**EXERCISE PROMPT**
Please copy out the rows below, switching every "GUI agent" to "desktop assistant" and keeping everything else unchanged.

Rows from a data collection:
>> Start

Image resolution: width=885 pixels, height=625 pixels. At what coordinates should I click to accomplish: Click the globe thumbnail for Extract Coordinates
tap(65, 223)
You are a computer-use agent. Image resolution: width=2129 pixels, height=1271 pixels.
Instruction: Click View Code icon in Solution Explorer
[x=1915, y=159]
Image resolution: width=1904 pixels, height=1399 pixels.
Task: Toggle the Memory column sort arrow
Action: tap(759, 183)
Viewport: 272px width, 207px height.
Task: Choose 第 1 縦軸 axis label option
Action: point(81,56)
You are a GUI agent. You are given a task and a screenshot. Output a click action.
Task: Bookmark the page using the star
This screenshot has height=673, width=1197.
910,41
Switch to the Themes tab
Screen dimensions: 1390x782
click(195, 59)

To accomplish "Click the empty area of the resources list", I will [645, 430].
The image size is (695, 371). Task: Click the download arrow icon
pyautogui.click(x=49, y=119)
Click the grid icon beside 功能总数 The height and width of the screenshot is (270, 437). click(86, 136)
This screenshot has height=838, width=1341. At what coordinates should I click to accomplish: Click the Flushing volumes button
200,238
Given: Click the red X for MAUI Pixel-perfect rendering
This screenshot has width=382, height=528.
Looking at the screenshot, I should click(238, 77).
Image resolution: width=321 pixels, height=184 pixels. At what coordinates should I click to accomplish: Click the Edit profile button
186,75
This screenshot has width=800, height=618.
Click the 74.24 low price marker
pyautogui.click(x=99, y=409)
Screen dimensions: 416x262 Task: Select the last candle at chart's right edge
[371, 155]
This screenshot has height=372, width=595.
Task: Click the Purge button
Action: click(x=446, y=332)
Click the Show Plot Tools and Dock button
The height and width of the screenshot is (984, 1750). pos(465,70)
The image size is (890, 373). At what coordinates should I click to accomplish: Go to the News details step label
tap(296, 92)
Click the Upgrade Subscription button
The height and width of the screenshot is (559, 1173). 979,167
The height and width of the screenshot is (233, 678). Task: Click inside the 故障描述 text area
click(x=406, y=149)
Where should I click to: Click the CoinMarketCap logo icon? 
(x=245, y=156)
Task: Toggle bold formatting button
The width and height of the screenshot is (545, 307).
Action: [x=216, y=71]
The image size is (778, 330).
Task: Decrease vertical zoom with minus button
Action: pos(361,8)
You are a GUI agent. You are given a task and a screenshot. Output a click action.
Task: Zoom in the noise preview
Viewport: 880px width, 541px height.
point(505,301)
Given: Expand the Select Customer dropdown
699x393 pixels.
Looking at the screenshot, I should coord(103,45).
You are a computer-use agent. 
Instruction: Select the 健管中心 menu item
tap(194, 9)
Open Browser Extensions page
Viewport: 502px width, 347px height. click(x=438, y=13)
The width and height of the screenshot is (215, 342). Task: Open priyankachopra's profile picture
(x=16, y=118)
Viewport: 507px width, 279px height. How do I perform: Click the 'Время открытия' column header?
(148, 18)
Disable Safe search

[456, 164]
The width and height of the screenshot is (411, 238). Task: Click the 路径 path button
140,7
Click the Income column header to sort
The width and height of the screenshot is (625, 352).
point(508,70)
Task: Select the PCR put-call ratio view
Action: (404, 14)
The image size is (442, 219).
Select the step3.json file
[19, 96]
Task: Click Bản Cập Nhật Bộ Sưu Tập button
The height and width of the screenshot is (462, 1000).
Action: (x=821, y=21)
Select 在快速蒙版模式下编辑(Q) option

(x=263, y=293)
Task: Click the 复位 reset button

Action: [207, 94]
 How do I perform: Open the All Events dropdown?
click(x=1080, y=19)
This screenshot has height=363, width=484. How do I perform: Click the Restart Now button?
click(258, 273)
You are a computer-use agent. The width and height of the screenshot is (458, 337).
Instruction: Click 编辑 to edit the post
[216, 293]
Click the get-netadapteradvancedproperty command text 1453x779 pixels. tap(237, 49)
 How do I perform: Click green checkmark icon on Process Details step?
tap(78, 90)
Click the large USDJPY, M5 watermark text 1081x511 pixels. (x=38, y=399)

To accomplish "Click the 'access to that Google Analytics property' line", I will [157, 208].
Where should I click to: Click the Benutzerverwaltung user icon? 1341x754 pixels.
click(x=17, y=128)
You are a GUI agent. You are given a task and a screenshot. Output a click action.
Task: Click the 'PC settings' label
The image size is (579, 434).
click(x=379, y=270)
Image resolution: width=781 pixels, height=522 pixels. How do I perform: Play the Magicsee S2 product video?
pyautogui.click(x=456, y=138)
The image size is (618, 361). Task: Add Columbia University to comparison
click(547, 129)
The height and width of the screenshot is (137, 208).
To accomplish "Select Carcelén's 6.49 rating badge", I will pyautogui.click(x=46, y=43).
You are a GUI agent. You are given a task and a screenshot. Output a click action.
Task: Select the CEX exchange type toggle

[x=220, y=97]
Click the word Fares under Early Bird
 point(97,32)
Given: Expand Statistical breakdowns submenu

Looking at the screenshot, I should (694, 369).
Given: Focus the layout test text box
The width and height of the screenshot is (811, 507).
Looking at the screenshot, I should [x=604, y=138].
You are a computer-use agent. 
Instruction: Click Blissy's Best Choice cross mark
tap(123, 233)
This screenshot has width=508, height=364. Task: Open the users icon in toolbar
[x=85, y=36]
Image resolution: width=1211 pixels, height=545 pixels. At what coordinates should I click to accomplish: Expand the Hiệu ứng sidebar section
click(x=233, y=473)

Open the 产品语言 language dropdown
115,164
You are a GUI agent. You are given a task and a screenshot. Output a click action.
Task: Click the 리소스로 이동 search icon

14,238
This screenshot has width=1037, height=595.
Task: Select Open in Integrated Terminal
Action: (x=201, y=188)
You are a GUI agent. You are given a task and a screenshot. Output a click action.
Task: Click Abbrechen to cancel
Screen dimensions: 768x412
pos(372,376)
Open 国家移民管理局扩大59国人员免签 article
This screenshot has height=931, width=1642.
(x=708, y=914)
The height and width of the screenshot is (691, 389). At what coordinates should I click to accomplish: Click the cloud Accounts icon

>> End

**COMPLETED EXERCISE**
Image resolution: width=885 pixels, height=625 pixels. At what coordinates should I click to accomplish: Click the globe thumbnail for Extract Coordinates
tap(65, 223)
You are a computer-use agent. Image resolution: width=2129 pixels, height=1271 pixels.
Instruction: Click View Code icon in Solution Explorer
[x=1915, y=159]
Image resolution: width=1904 pixels, height=1399 pixels.
Task: Toggle the Memory column sort arrow
Action: tap(759, 183)
Viewport: 272px width, 207px height.
Task: Choose 第 1 縦軸 axis label option
Action: point(81,56)
You are a desktop assistant. You are given a task and a screenshot. Output a click action.
Task: Bookmark the page using the star
This screenshot has height=673, width=1197.
910,41
Switch to the Themes tab
Screen dimensions: 1390x782
click(195, 59)

To accomplish "Click the empty area of the resources list", I will [645, 430].
The image size is (695, 371). Task: Click the download arrow icon
pyautogui.click(x=49, y=119)
Click the grid icon beside 功能总数 The height and width of the screenshot is (270, 437). click(86, 136)
This screenshot has height=838, width=1341. At what coordinates should I click to accomplish: Click the Flushing volumes button
200,238
Given: Click the red X for MAUI Pixel-perfect rendering
This screenshot has width=382, height=528.
Looking at the screenshot, I should click(238, 77).
Image resolution: width=321 pixels, height=184 pixels. At what coordinates should I click to accomplish: Click the Edit profile button
186,75
This screenshot has width=800, height=618.
Click the 74.24 low price marker
pyautogui.click(x=99, y=409)
Screen dimensions: 416x262 Task: Select the last candle at chart's right edge
[371, 155]
This screenshot has height=372, width=595.
Task: Click the Purge button
Action: click(x=446, y=332)
Click the Show Plot Tools and Dock button
The height and width of the screenshot is (984, 1750). pos(465,70)
The image size is (890, 373). At what coordinates should I click to accomplish: Go to the News details step label
tap(296, 92)
Click the Upgrade Subscription button
The height and width of the screenshot is (559, 1173). 979,167
The height and width of the screenshot is (233, 678). Task: Click inside the 故障描述 text area
click(x=406, y=149)
Where should I click to: Click the CoinMarketCap logo icon? 
(x=245, y=156)
Task: Toggle bold formatting button
The width and height of the screenshot is (545, 307).
Action: [x=216, y=71]
The image size is (778, 330).
Task: Decrease vertical zoom with minus button
Action: pos(361,8)
You are a desktop assistant. You are given a task and a screenshot. Output a click action.
Task: Zoom in the noise preview
Viewport: 880px width, 541px height.
point(505,301)
Given: Expand the Select Customer dropdown
699x393 pixels.
Looking at the screenshot, I should coord(103,45).
You are a computer-use agent. 
Instruction: Select the 健管中心 menu item
tap(194, 9)
Open Browser Extensions page
Viewport: 502px width, 347px height. click(x=438, y=13)
The width and height of the screenshot is (215, 342). Task: Open priyankachopra's profile picture
(x=16, y=118)
Viewport: 507px width, 279px height. How do I perform: Click the 'Время открытия' column header?
(148, 18)
Disable Safe search

[456, 164]
The width and height of the screenshot is (411, 238). Task: Click the 路径 path button
140,7
Click the Income column header to sort
The width and height of the screenshot is (625, 352).
point(508,70)
Task: Select the PCR put-call ratio view
Action: (404, 14)
The image size is (442, 219).
Select the step3.json file
[19, 96]
Task: Click Bản Cập Nhật Bộ Sưu Tập button
The height and width of the screenshot is (462, 1000).
Action: (x=821, y=21)
Select 在快速蒙版模式下编辑(Q) option

(x=263, y=293)
Task: Click the 复位 reset button

Action: [207, 94]
 How do I perform: Open the All Events dropdown?
click(x=1080, y=19)
This screenshot has height=363, width=484. How do I perform: Click the Restart Now button?
click(258, 273)
You are a computer-use agent. The width and height of the screenshot is (458, 337).
Instruction: Click 编辑 to edit the post
[216, 293]
Click the get-netadapteradvancedproperty command text 1453x779 pixels. tap(237, 49)
 How do I perform: Click green checkmark icon on Process Details step?
tap(78, 90)
Click the large USDJPY, M5 watermark text 1081x511 pixels. (x=38, y=399)

To accomplish "Click the 'access to that Google Analytics property' line", I will [157, 208].
Where should I click to: Click the Benutzerverwaltung user icon? 1341x754 pixels.
click(x=17, y=128)
You are a desktop assistant. You are given a task and a screenshot. Output a click action.
Task: Click the 'PC settings' label
The image size is (579, 434).
click(x=379, y=270)
Image resolution: width=781 pixels, height=522 pixels. How do I perform: Play the Magicsee S2 product video?
pyautogui.click(x=456, y=138)
The image size is (618, 361). Task: Add Columbia University to comparison
click(547, 129)
The height and width of the screenshot is (137, 208).
To accomplish "Select Carcelén's 6.49 rating badge", I will pyautogui.click(x=46, y=43).
You are a desktop assistant. You are given a task and a screenshot. Output a click action.
Task: Select the CEX exchange type toggle

[x=220, y=97]
Click the word Fares under Early Bird
 point(97,32)
Given: Expand Statistical breakdowns submenu

Looking at the screenshot, I should (694, 369).
Given: Focus the layout test text box
The width and height of the screenshot is (811, 507).
Looking at the screenshot, I should [x=604, y=138].
You are a computer-use agent. 
Instruction: Click Blissy's Best Choice cross mark
tap(123, 233)
This screenshot has width=508, height=364. Task: Open the users icon in toolbar
[x=85, y=36]
Image resolution: width=1211 pixels, height=545 pixels. At what coordinates should I click to accomplish: Expand the Hiệu ứng sidebar section
click(x=233, y=473)

Open the 产品语言 language dropdown
115,164
You are a desktop assistant. You are given a task and a screenshot. Output a click action.
Task: Click the 리소스로 이동 search icon

14,238
This screenshot has width=1037, height=595.
Task: Select Open in Integrated Terminal
Action: (x=201, y=188)
You are a desktop assistant. You are given a task and a screenshot. Output a click action.
Task: Click Abbrechen to cancel
Screen dimensions: 768x412
pos(372,376)
Open 国家移民管理局扩大59国人员免签 article
This screenshot has height=931, width=1642.
(x=708, y=914)
The height and width of the screenshot is (691, 389). At what coordinates should I click to accomplish: Click the cloud Accounts icon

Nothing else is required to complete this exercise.